= Pi prime =

Prime number containing consecutive digits of pi

In mathematics, a pi prime is a prime number appearing in the decimal expansion of the constant pi.

==Definition==
Let $\pi_n$ be the integer formed by the first $n$ digits of pi.
We call $\pi_n$ a pi prime when this value is a prime number. The first four pi primes are

- $\pi_1=3$
- $\pi_2=31$
- $\pi_6=314159$
- $\pi_{38}=31415926535897932384626433832795028841$.

In 2026, Robert Baillie proved that $\pi_{16208}=3141592653...7943936307$ is the fifth pi prime.

==History==
In 1979, Robert Baillie and Marvin Wunderlich found that $\pi_{38}$ is prime.

In 2001, Ed T. Prothro found that the first 16208 digits of pi form a probable prime, and that after $\pi_{38}$, all such numbers with fewer than 16208 digits are composite numbers.

In 2006, Eric Weisstein showed that the next two possible pi primes have 47577 and 78073 digits.
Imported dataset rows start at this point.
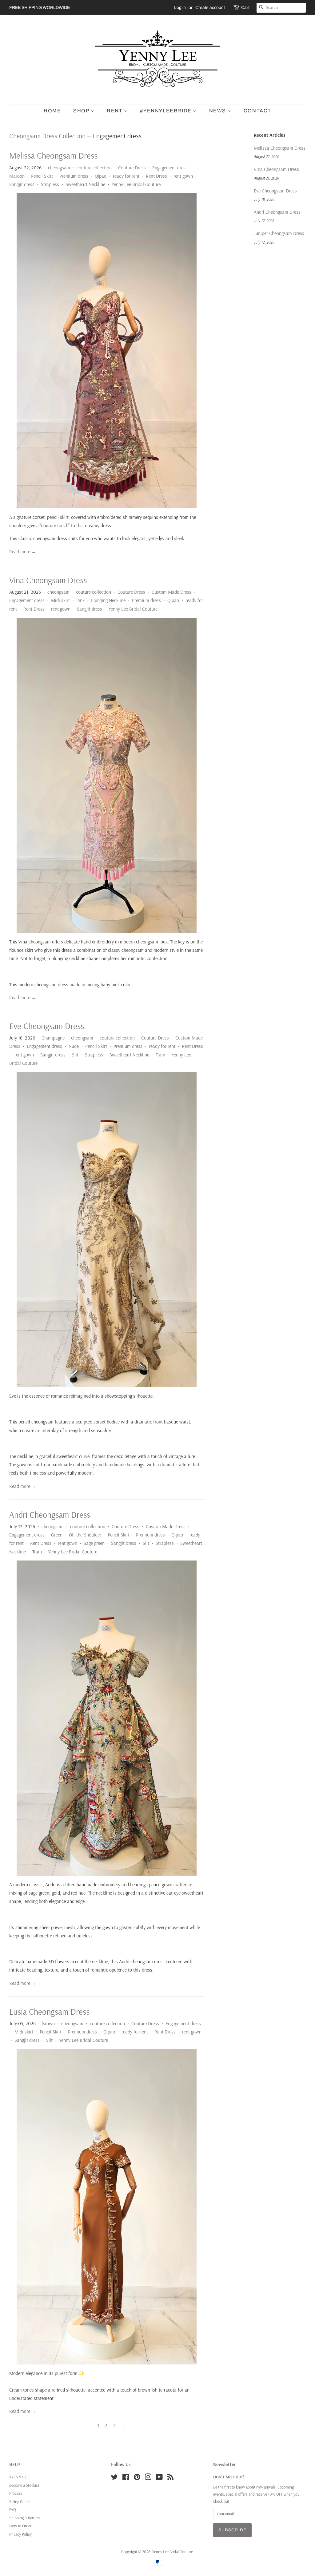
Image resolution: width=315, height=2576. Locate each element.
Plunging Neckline (108, 600)
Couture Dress (132, 167)
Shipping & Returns (25, 2517)
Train (160, 1055)
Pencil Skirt (42, 176)
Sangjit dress (21, 184)
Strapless (50, 184)
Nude (74, 1046)
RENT (115, 110)
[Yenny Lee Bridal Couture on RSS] (170, 2478)
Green (56, 1535)
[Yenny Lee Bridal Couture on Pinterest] (137, 2478)
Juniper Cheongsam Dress (279, 233)
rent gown (183, 176)
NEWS (218, 110)
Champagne (53, 1038)
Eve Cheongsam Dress (46, 1025)
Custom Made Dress (171, 592)
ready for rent (126, 176)
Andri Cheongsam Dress (49, 1514)
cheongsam (59, 167)
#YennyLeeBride (166, 110)
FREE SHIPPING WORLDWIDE (39, 7)
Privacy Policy (20, 2534)
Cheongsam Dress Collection (47, 135)
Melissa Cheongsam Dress (53, 155)
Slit (75, 1055)
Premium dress (73, 176)
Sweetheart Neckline (85, 184)
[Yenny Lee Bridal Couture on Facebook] (125, 2478)
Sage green (94, 1543)
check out (221, 2501)
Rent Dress (156, 176)
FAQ (12, 2509)
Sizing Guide (19, 2501)
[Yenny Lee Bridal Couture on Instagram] (148, 2478)
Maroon (17, 176)
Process (15, 2493)
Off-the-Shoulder (85, 1535)
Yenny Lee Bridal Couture (136, 184)
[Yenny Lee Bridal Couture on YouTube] (159, 2478)
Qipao (100, 176)
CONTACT (257, 110)
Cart (245, 7)
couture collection (94, 167)
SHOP (82, 110)
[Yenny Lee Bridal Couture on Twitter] (114, 2478)
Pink (80, 600)
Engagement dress (170, 167)
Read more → (22, 551)
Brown (48, 2023)
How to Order (20, 2525)
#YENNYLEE (19, 2476)
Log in (180, 7)
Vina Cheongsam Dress (48, 580)
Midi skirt (60, 600)
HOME (52, 110)
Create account (210, 7)
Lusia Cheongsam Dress (49, 2011)
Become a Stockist (24, 2485)
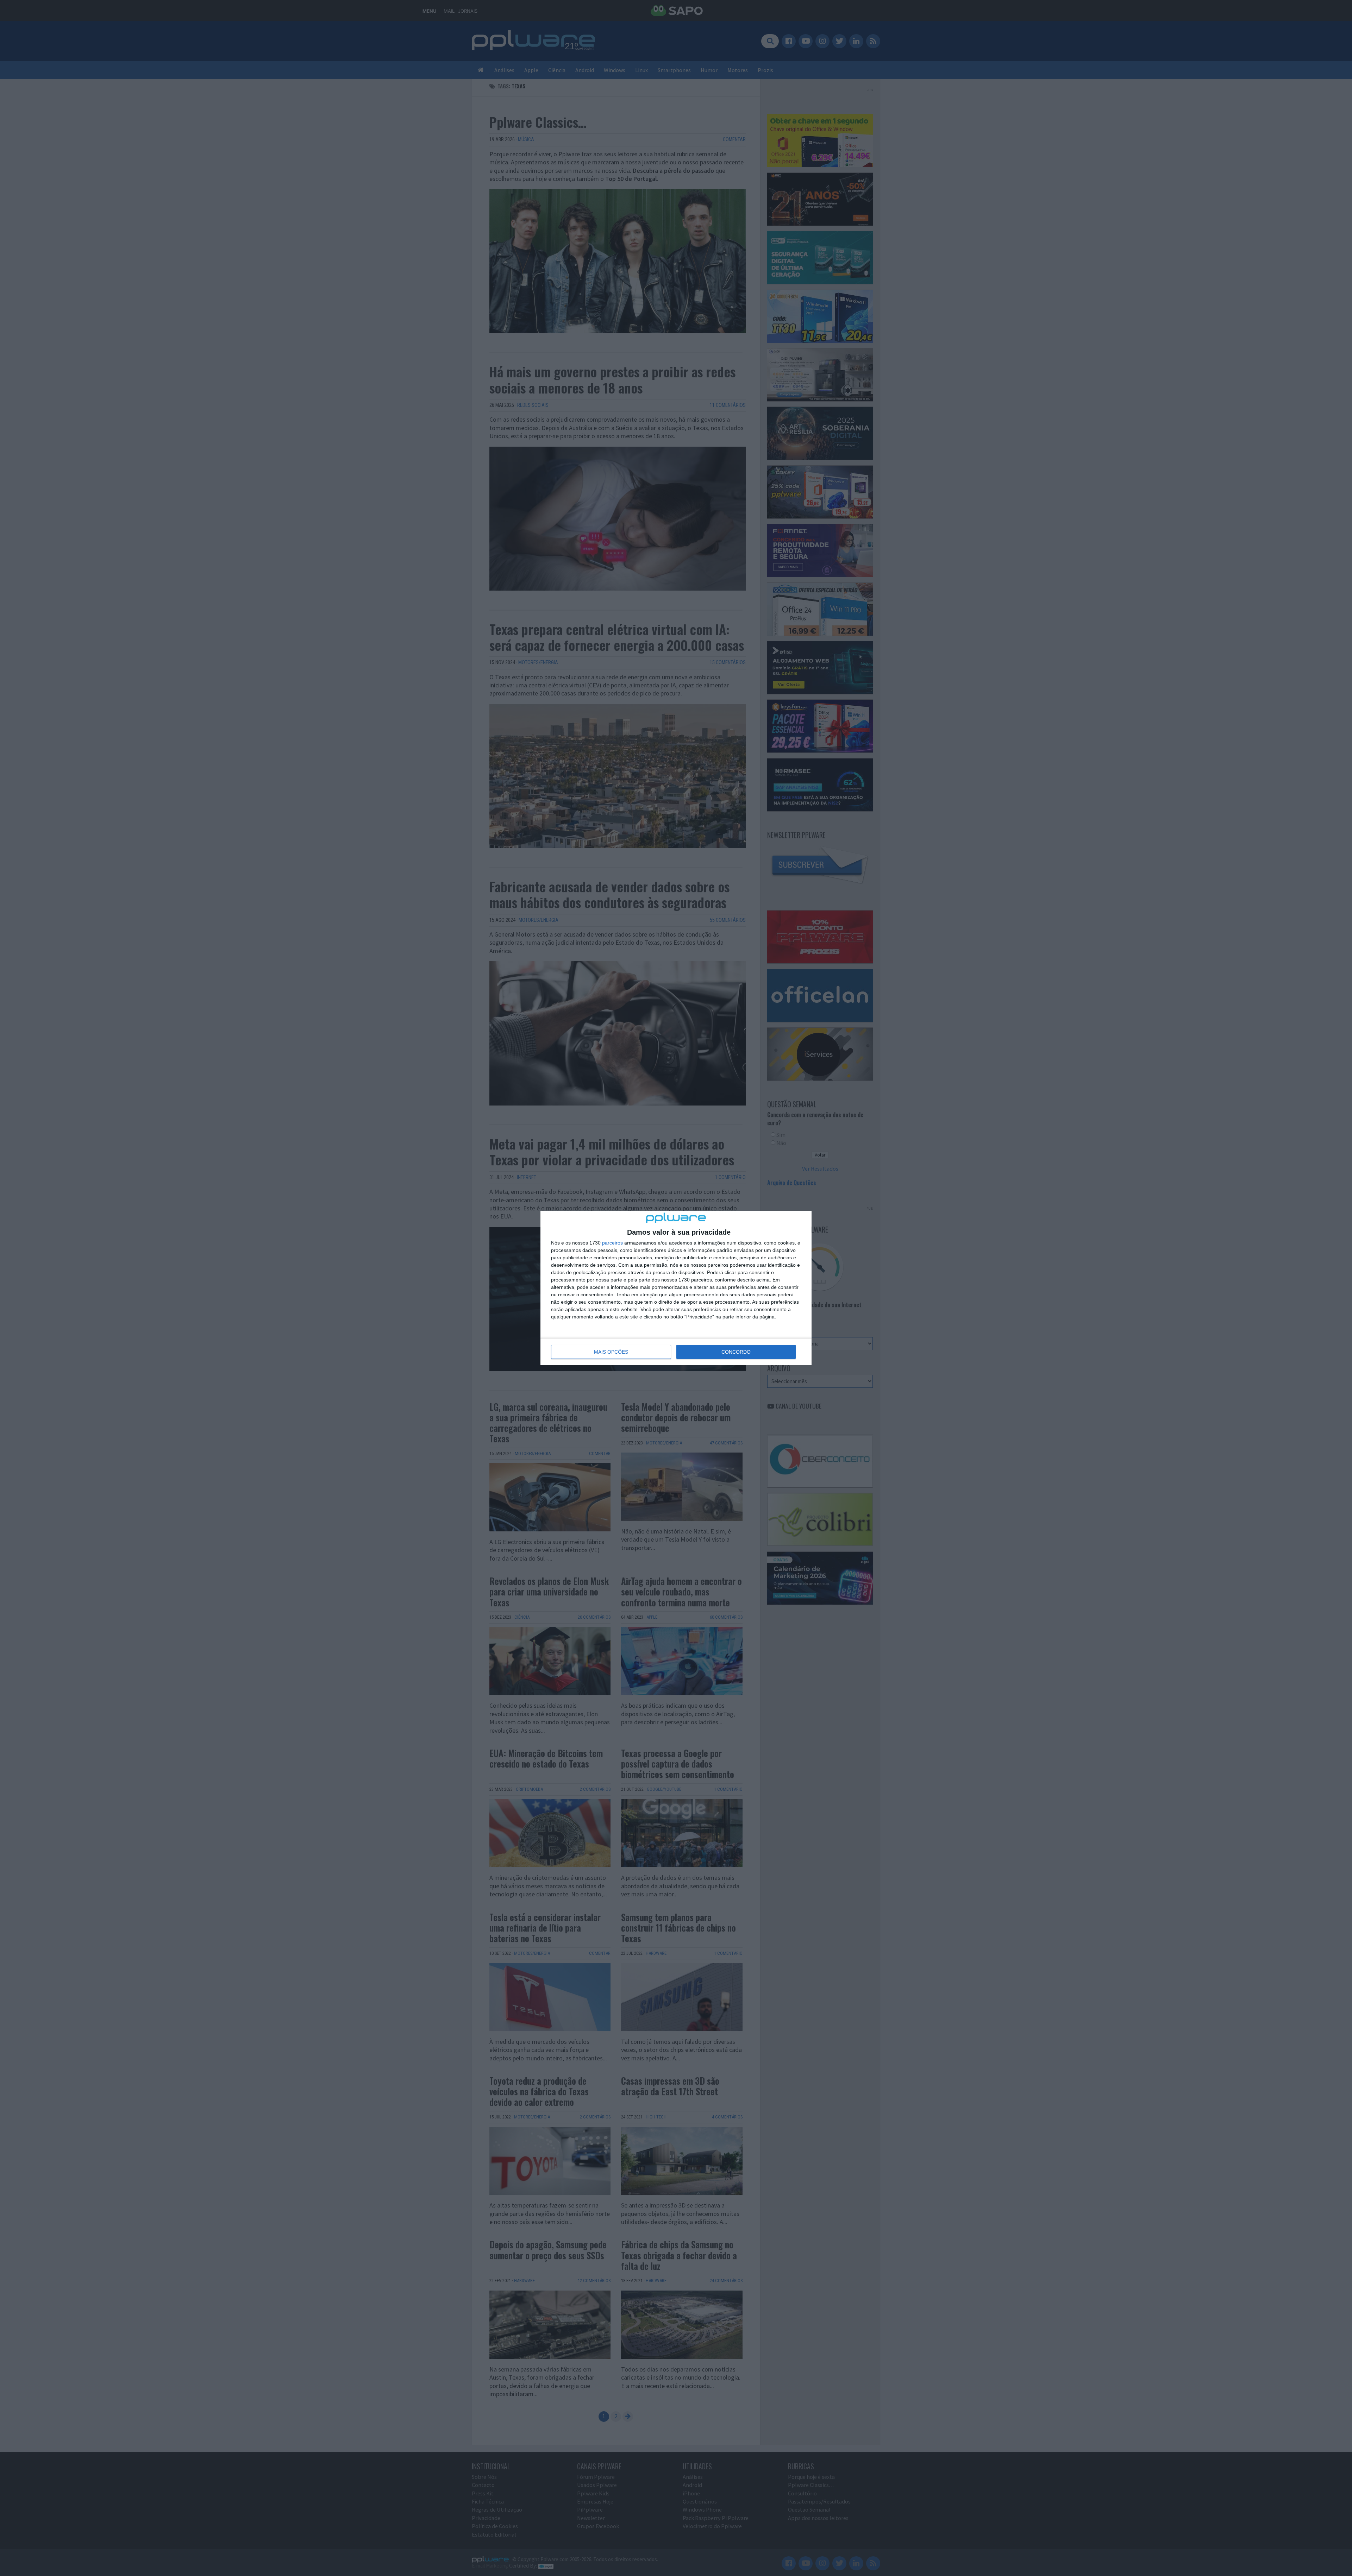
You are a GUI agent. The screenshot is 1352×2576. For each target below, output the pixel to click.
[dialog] (676, 1288)
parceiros (612, 1242)
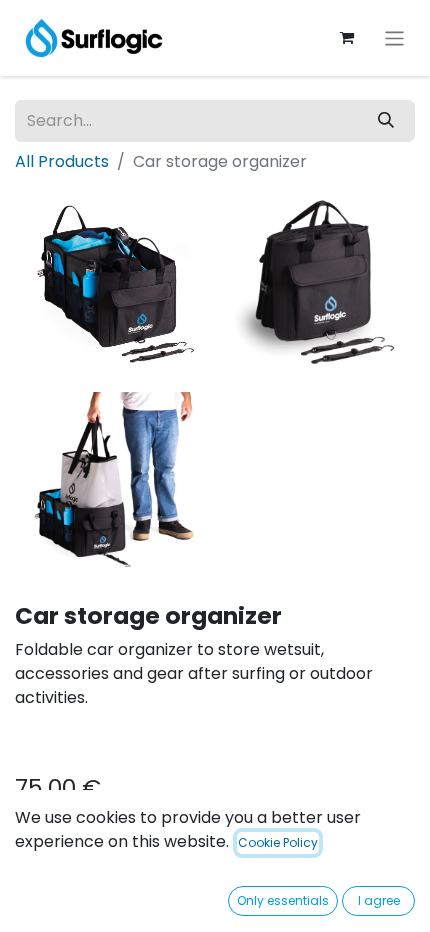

In 2016, A. Bondrescu showed that, after 78073, the next possible pi prime has 613373 digits.
As of 2026, it has not been proven that any of these three numbers are primes.

A heuristic argument suggests that the sequence of pi primes is infinite.

==Alternative definitions==
One alternative definition considers only the decimal portion of pi, i.e. digits after the starting 3. In this definition we define $\pi_k$ to be the integer formed by the first $k$ digits of the decimal part of pi. Using this definition, $\pi_k$ is prime when $k = 5, 12, 281, 547$.